Saturday, April 25, 2015

Take time to consider Heinberg's "Fight of the Century: Localization in a Globalized World."

This excerpt from Richard Heinberg's latest book, Afterburn: Society Beyond Fossil Fuels is heavy reading, but necessary.

It isn't possible to summarize briefly, so I'll extract three chunks. The first paragraph aptly sets the scene.

Fight of the Century: Localization in a Globalized World, by Richard Heinberg (Common Dreams)
As the world economy crashes against debt and resource limits, many countries are responding by attempting to salvage what are actually their most expendable features—corrupt, insolvent banks and bloated militaries—while leaving the majority of their people to languish in “austerity.” This has resulted in a series of uprisings, taking a variety of forms in different nations. Such conditions and responses will lead, sooner or later, to social as well as economic upheaval—and a collapse of the support infrastructure on which billions depend for their very survival.

As such, the emphasis returns to local strategies.

Thinking in terms of simplification, contraction, and decentralization is more accurate and helpful, and probably less scary, than contemplating collapse. It also opens avenues for foreseeing, reshaping, and even harnessing inevitable social processes so as to minimize hardship and maximize possible benefits.

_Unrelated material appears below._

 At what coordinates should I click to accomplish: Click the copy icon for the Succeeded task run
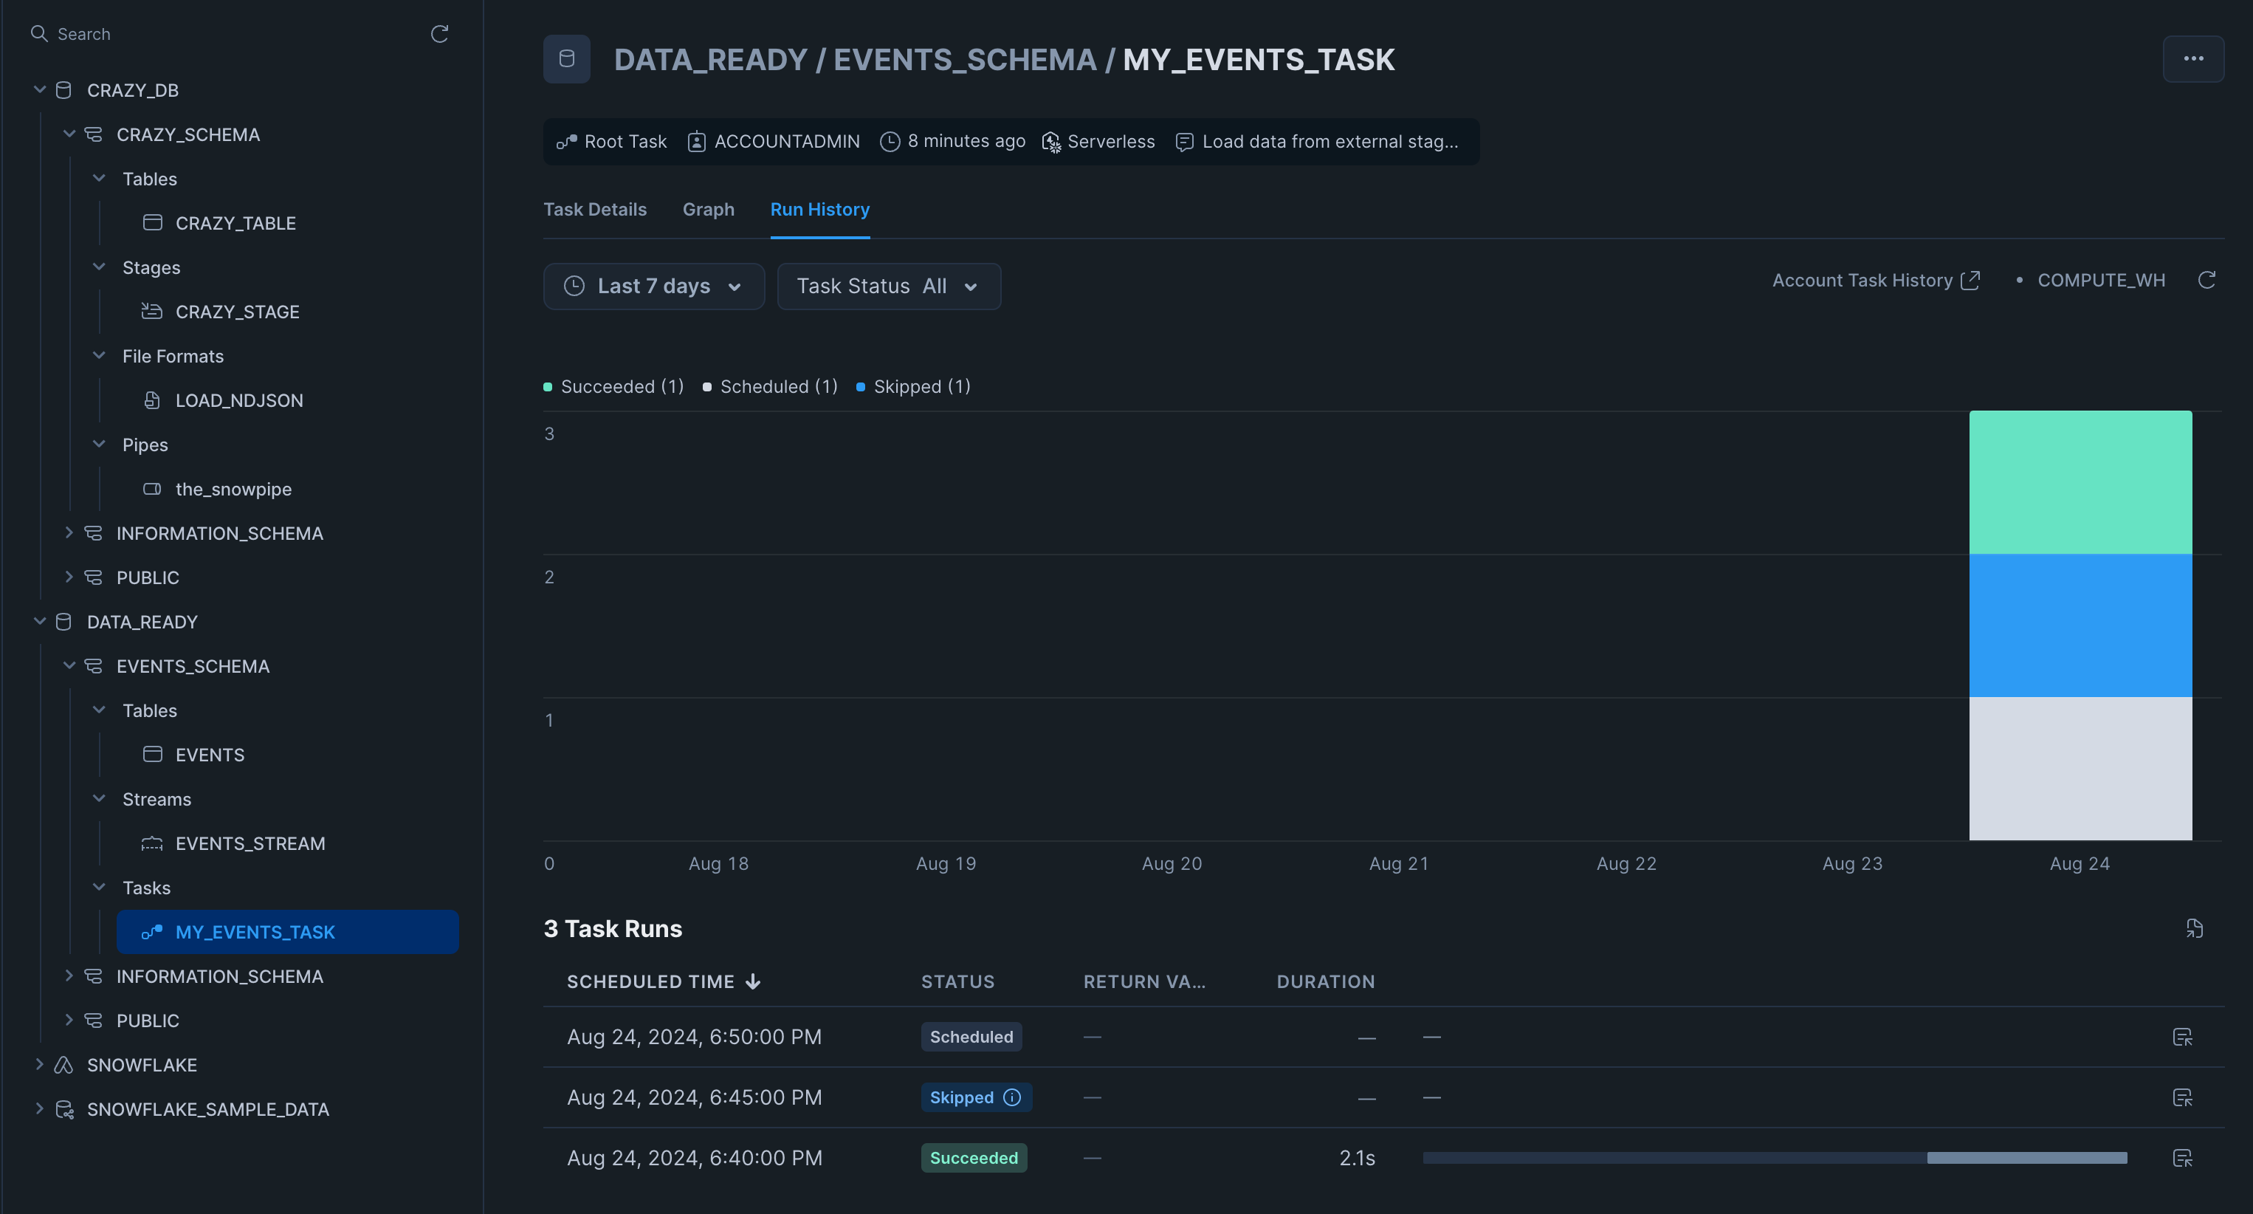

I'm especially struck by Heinberg's description of popular uprisings and their likelihood. It is a them only recently considered by local writer Erica Rucker in LEO Weekly: America is burning: 
indignation and the end of civility.

A global popular uprising is the predictable result of governments’ cuts in social services, their efforts to shield wealthy investors from consequences of their own greed, and rising food and fuel prices. In recent years, recurring protests have erupted in Africa, the Middle East, Asia, Europe, and North America. The long-range aims of protesters are in many cases unformulated or unarticulated, but the immediate reasons for the protests are not hard to discern. As food and fuel prices squeeze, poor people naturally feel the pinch first. When the poor are still able to get by, they are often reluctant to risk assembling in the street to oppose corrupt, entrenched regimes. When they can no longer make ends meet, the risks of protest seem less significant—there is nothing to lose; life is intolerable anyway. Widespread protest opens the opportunity for needed political and economic reforms, but it also leads to the prospect of bloody crackdowns and reduced social and political stability.

"When the poor are still able to get by" reminds me of another bit of timeless wisdom.

Mankind are more disposed to suffer, while evils are sufferable, than to right themselves by abolishing the forms to which they are accustomed.

You may recognize it. That's Thomas Jefferson.